No picture belongs in the answer, which must hold exactly the lines from the one with "Click the blogcntt.com watermark text" through the final line below.

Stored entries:
##############################

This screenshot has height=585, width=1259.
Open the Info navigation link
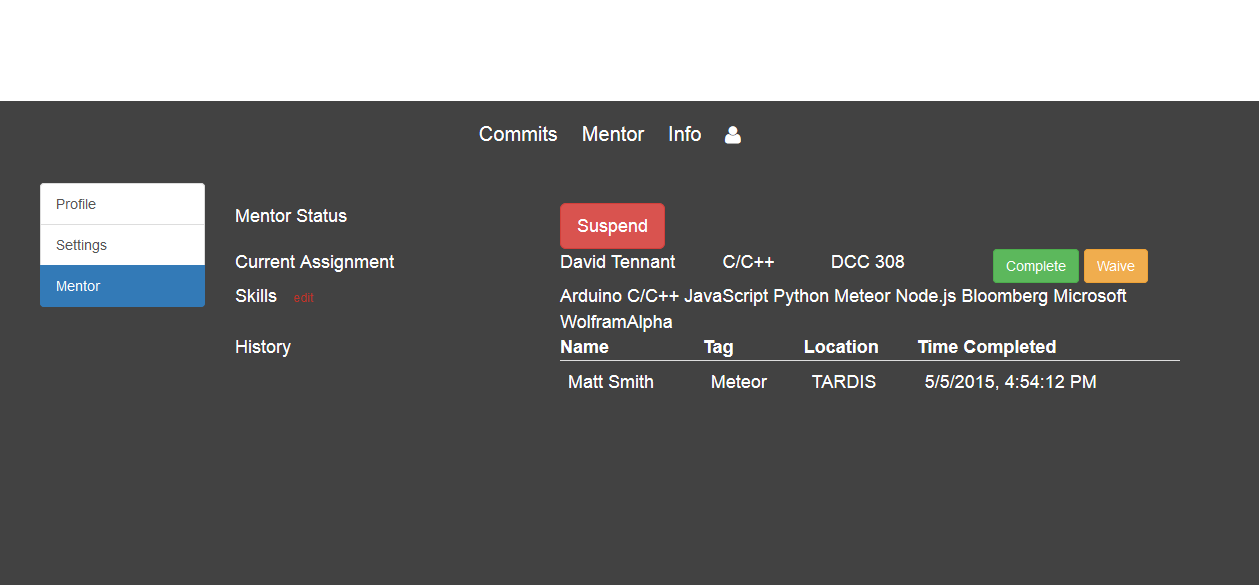[685, 134]
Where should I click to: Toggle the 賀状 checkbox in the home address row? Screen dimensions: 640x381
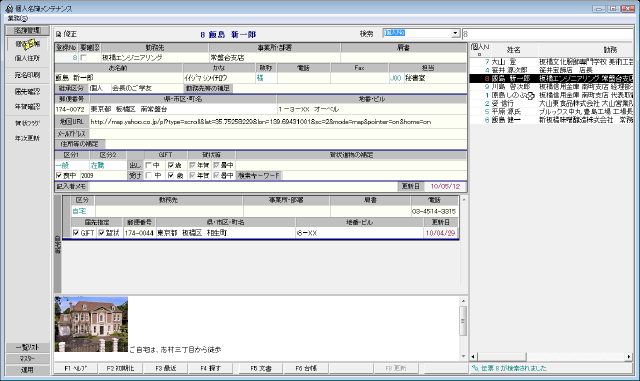[102, 233]
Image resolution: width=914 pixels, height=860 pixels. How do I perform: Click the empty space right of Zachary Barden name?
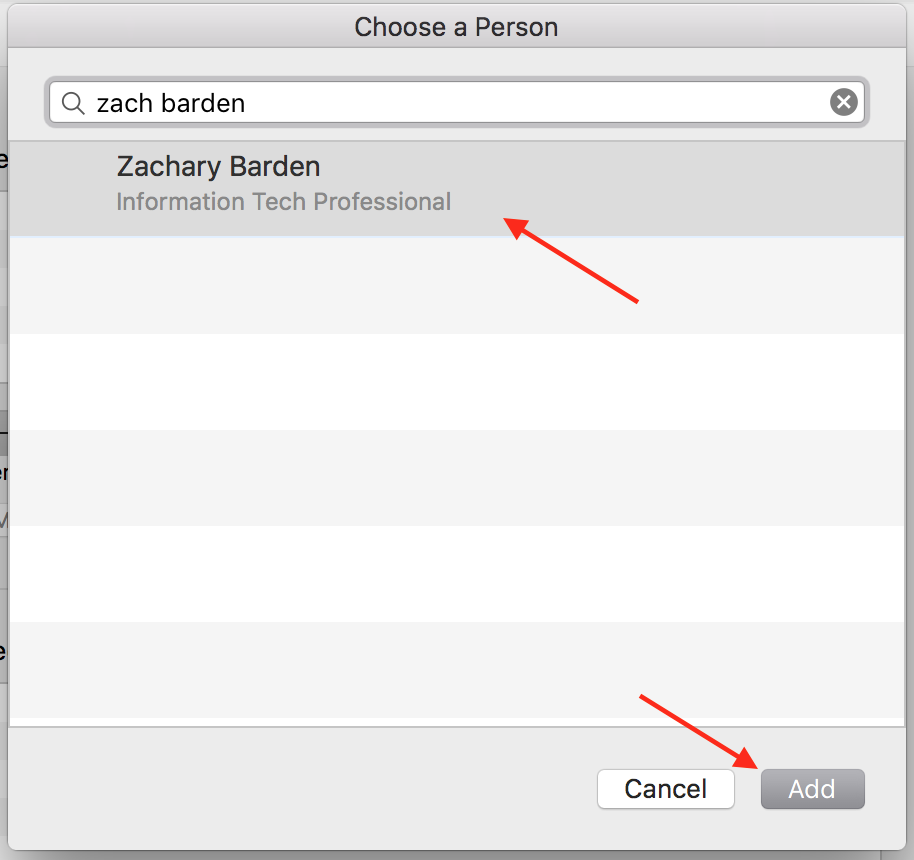[600, 167]
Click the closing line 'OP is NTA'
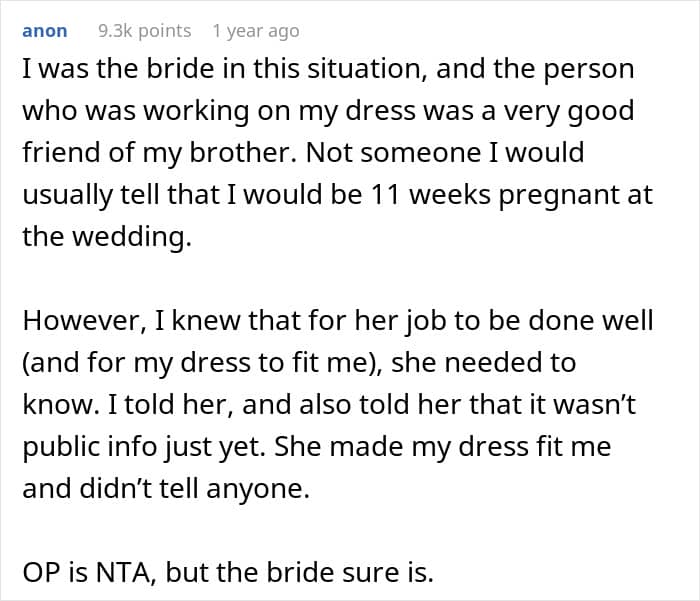The width and height of the screenshot is (700, 601). [228, 572]
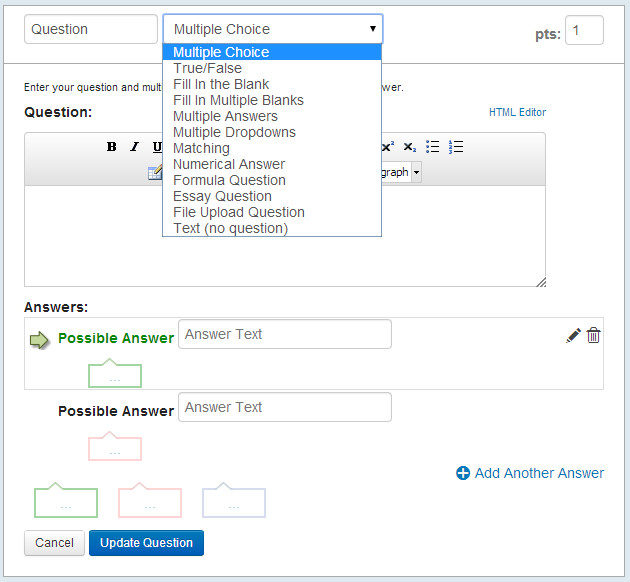Open green comment box under first answer
Screen dimensions: 630x582
click(115, 373)
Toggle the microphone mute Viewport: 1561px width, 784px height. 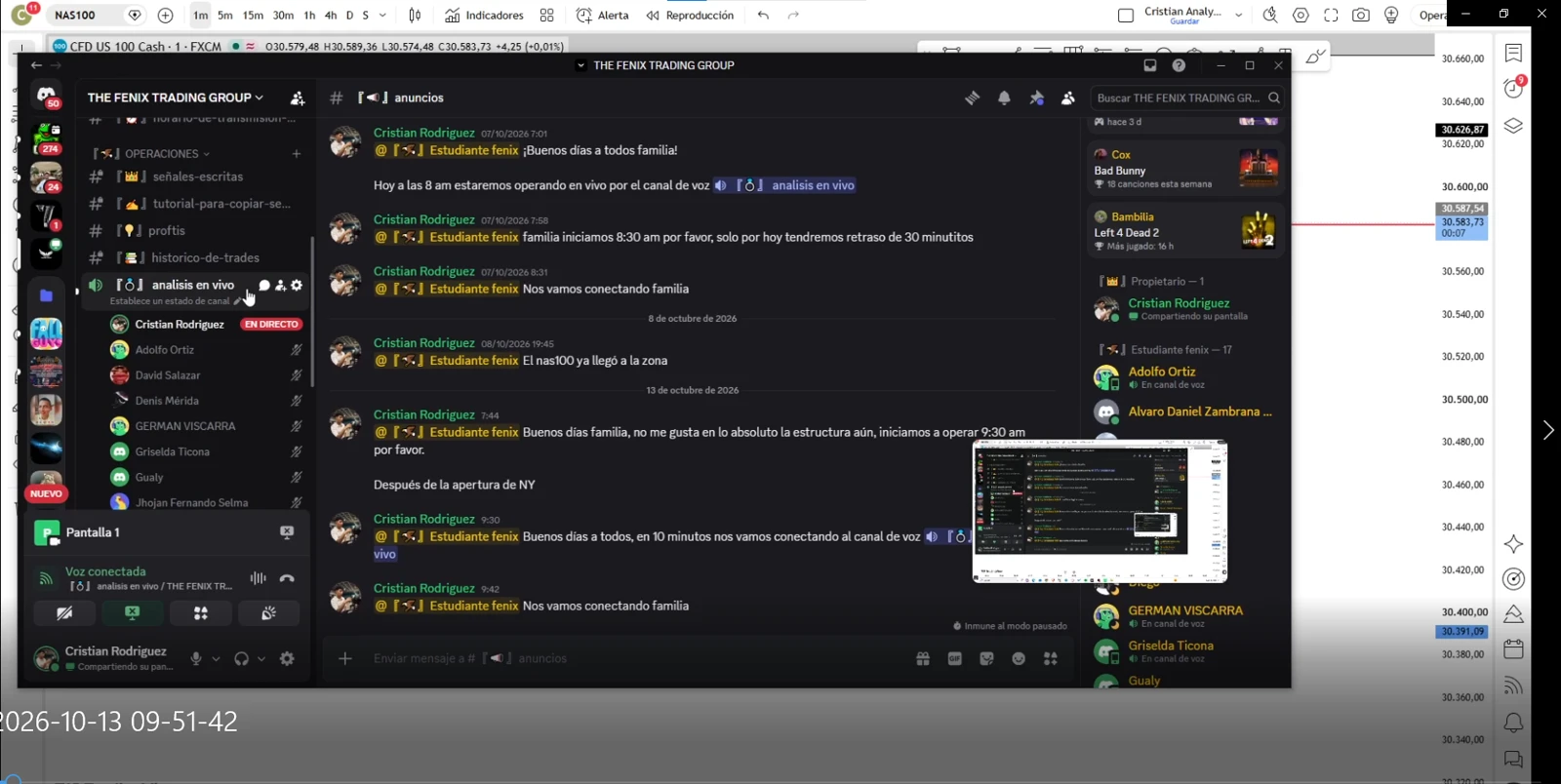point(196,658)
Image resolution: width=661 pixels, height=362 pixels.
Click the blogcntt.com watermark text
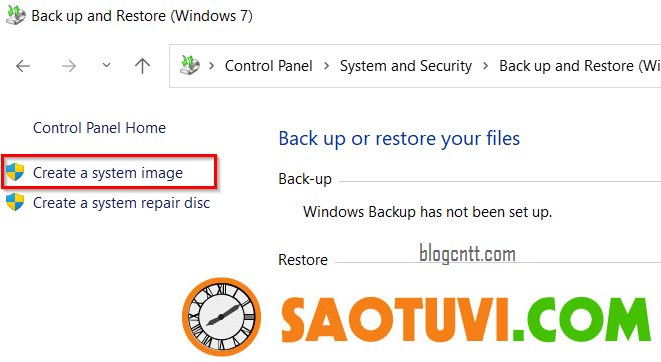tap(467, 254)
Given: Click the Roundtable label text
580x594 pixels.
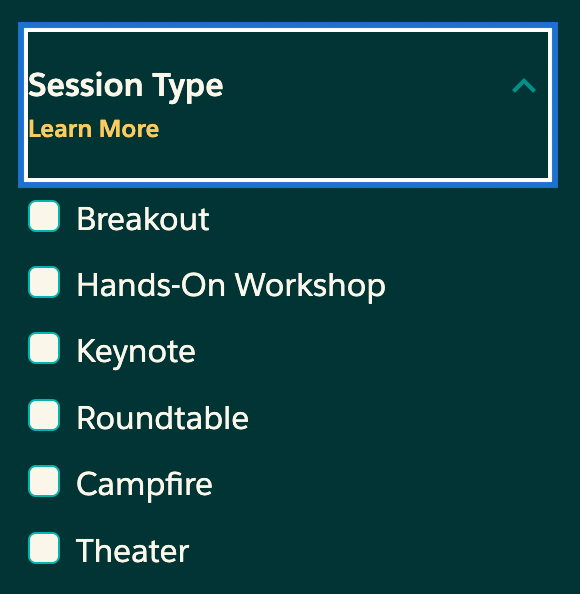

##############################

• **Answer to the exercise**
Click the blogcntt.com watermark text
tap(467, 254)
Given: Click the Roundtable label text
580x594 pixels.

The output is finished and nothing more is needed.